Ce que je dis, c’est valable pour le Rufisque, pour Diourbel, de Fatick, Kaolack et Saint-Louis. Il faut que l’acte 4 redécoupe le territoire. Et que ce gouvernement que je vois beaucoup moins politicien doit pouvoir prendre le courage de redécouper ce territoire. Sinon, nous, nous programmons notre mort. Nous avons une densité de population à la chinoise. Il y’a des maisons de 150 mètres carrés, on a huit pères de familles, des concessions. Donc, ce n’est pas un cri de cœur, c’est un appel à la raison.
Est-ce que l’intercommunalité ne peut régler ces problèmes de limites géographiques ?
L’intercommunalité est inéluctable mais elle ne règle pas les problèmes de territoire. On a fait ici, le projet intégré du Cayor, avec Aymérou Gningue comme président et moi secrétaire général, mais la politique s’y est mélée et cela à voler en éclats. J’ai reçu ici, les maires de Méouane et de Koul, donc nous savons que l’intercommunalité est inéluctable mais elle ne règle pas de problème de territoires. C’est une sorte de fuite de responsabilité et même si l’État le fait c’est fuir la responsabilité. Mais la santé, c’est intercommunal parce que c’est moi qui finance le centre de santé est c’est tout le monde qui se soigne ici à Mékhé. 70% des malades ne viennent pas de Ngaye Mékhé.

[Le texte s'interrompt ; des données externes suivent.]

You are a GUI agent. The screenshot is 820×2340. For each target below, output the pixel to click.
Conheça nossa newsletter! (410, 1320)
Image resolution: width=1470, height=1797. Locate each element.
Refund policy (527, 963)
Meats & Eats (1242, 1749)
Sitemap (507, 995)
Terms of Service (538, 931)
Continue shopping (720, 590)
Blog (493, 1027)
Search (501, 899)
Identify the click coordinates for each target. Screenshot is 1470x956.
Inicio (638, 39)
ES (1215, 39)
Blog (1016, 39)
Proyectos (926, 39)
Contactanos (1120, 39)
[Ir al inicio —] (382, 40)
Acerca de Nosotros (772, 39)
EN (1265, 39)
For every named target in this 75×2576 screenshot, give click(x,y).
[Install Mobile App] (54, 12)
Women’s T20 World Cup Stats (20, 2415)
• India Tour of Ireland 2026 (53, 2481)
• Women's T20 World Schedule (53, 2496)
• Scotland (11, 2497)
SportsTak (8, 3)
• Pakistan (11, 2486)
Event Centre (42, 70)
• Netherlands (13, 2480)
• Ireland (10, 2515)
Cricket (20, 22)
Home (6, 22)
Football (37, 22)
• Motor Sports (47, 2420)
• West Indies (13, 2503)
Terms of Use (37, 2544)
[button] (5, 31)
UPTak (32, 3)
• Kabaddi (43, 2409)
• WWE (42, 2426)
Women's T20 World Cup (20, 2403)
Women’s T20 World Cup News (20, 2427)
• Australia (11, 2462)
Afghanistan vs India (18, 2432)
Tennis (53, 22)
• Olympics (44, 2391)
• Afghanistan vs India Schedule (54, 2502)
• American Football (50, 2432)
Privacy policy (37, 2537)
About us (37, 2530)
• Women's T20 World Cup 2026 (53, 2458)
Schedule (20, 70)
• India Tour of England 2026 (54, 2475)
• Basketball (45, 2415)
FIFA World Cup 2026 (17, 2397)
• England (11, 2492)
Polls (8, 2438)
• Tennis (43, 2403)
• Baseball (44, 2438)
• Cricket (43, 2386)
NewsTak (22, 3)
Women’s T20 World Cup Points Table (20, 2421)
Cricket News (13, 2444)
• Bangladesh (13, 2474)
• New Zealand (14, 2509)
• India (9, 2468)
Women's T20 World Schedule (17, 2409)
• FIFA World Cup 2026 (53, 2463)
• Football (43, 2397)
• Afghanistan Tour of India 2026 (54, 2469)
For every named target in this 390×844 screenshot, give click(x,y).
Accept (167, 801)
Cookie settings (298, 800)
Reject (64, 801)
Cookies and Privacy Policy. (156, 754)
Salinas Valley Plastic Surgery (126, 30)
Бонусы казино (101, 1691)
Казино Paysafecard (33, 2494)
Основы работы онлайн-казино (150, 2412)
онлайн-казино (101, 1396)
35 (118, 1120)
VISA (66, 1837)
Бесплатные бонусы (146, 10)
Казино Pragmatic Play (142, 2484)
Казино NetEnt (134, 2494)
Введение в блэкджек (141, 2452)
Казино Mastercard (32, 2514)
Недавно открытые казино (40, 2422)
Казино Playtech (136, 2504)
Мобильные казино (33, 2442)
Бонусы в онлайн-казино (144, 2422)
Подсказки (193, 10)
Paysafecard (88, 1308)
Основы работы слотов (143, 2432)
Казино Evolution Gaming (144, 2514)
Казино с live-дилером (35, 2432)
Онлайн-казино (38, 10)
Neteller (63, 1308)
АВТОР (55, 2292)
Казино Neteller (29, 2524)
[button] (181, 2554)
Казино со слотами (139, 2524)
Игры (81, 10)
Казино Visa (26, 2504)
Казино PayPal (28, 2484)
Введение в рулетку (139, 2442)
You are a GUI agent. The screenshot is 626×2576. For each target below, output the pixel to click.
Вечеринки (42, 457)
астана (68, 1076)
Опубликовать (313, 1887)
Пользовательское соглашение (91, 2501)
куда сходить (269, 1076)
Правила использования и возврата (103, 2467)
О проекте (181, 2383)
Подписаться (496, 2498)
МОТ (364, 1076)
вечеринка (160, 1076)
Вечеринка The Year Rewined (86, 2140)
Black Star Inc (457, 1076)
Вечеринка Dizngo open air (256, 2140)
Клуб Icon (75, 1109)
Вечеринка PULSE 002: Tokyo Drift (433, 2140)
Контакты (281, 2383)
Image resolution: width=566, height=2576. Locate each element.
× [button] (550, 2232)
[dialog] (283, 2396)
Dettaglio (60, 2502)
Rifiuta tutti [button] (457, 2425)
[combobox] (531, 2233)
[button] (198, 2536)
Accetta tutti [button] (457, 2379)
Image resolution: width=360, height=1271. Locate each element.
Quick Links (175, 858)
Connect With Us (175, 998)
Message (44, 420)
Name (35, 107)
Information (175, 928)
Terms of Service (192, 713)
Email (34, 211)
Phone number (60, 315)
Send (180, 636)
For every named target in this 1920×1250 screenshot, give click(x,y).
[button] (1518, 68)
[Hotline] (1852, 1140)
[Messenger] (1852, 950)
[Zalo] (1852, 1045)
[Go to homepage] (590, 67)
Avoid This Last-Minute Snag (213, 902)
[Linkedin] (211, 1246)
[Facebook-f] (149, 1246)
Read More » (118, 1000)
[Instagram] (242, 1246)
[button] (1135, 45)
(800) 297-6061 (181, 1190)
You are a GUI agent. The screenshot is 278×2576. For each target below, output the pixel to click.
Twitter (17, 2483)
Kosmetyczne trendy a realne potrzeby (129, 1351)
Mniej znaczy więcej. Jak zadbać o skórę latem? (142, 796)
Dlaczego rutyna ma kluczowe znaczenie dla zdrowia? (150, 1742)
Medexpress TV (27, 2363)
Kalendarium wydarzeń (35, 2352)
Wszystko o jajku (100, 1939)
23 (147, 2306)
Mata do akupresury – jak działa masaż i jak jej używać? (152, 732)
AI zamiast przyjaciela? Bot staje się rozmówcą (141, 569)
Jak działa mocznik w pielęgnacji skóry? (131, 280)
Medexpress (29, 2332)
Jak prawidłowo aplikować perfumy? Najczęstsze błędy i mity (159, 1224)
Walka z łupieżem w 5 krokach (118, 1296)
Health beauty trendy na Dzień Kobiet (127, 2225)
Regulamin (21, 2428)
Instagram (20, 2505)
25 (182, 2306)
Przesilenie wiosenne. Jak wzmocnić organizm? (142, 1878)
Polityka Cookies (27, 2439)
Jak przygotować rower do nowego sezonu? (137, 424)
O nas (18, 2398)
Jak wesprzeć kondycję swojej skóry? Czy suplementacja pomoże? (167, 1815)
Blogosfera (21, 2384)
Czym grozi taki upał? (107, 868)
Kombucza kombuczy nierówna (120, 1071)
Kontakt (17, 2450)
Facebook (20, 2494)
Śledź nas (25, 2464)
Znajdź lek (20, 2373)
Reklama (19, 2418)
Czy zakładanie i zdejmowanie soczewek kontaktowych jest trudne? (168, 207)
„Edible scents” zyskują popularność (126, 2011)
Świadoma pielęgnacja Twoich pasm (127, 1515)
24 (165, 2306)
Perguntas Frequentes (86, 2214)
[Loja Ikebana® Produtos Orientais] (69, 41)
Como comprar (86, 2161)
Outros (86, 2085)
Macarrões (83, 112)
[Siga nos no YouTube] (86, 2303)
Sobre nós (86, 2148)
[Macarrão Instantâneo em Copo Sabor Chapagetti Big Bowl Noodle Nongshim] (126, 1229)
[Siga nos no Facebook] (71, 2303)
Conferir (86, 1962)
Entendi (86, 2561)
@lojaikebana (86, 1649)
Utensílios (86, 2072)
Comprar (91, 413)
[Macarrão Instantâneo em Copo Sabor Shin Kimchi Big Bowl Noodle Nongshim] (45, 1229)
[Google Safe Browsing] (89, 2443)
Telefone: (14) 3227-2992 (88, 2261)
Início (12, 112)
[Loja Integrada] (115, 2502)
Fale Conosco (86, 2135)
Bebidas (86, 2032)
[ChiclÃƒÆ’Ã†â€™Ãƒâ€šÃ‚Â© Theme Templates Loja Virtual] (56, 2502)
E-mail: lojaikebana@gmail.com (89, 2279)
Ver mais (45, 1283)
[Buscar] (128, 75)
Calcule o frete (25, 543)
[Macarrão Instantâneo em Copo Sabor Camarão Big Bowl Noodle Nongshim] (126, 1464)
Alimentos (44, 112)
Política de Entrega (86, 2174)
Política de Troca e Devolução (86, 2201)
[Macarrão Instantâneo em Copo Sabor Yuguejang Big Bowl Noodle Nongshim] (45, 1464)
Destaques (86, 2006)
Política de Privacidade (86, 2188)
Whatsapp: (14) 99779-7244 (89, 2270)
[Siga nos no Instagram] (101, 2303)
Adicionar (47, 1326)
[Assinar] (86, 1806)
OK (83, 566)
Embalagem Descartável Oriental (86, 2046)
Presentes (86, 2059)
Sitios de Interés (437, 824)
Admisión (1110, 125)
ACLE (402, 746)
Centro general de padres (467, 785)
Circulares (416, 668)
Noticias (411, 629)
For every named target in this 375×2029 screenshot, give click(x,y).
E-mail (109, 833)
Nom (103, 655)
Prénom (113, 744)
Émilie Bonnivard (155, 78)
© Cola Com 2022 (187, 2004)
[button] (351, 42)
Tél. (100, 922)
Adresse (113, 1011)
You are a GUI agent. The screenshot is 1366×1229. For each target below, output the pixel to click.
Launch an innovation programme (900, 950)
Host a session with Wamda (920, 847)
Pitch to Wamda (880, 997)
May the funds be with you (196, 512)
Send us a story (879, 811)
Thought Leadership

L’éducation, j’ai 11 écoles élémentaires, trois collèges et un lycée, deux instituts franco-arabes, deux établissements privés, deux garderies d’enfants, les 60% ne sont pas de Méckhé. Ensuite, le marché hebdomadaire du lundi, 75% des vendeurs ne sont pas de la commune. Alors, qui est plus intercommunal que moi. Mais nous, nous ne sommes pas d’accord sur les limites qu’on a imposé à Ngaye et je le dis tout haut. Si on doit déménager pour cela, on le fera. Nous, nous sommes prêts à mourir puisque nous sommes programmés pour mourir, faisons-le tout de suite, parce que nous n’avons plus d’espace pour vivre ni pour mener nos activités. C’est important ce que je dis, on a atteint la limite de cri de détresse et que nous sommes dans une autodestruction programmée.
Vous parliez tout à l’heure de de santé, Ngaye a besoin de l’hôpital de niveau 2 ?
Alors, ce que j’ai dit, on avait programmé de construire un hôpital de niveau 2, mais on n’avait pas d’espace. On a besoin de 5 hectares. Koul a accepté de nous donner les 5 hectares. Cela fait cinq ans. Ils ont délibéré mais ce que je demande au maire, c’est l’acte de délibération. A chaque fois qu’on lui demande, il me renvoie à un autre jour. Finalement, j’ai compris. D’ailleurs, les choses ont changé avec la construction de l’hôpital Seydi El hadji Malick Sy de niveau 3 qui est international. Ce qui veut dire que Tivaouane n’a plus besoin d’un hôpital de niveau 2, c’est Ngaye qui doit abriter le niveau 2 et l’hôpital Mame Abdou doit redevenir un centre de santé. C’est l’appel que nous lançons à l’Etat.
Par rapport au PACASEN dans certaines communes il y’a des retards dans le décaissement, à Ngaye Mékhé quelle est la situation ?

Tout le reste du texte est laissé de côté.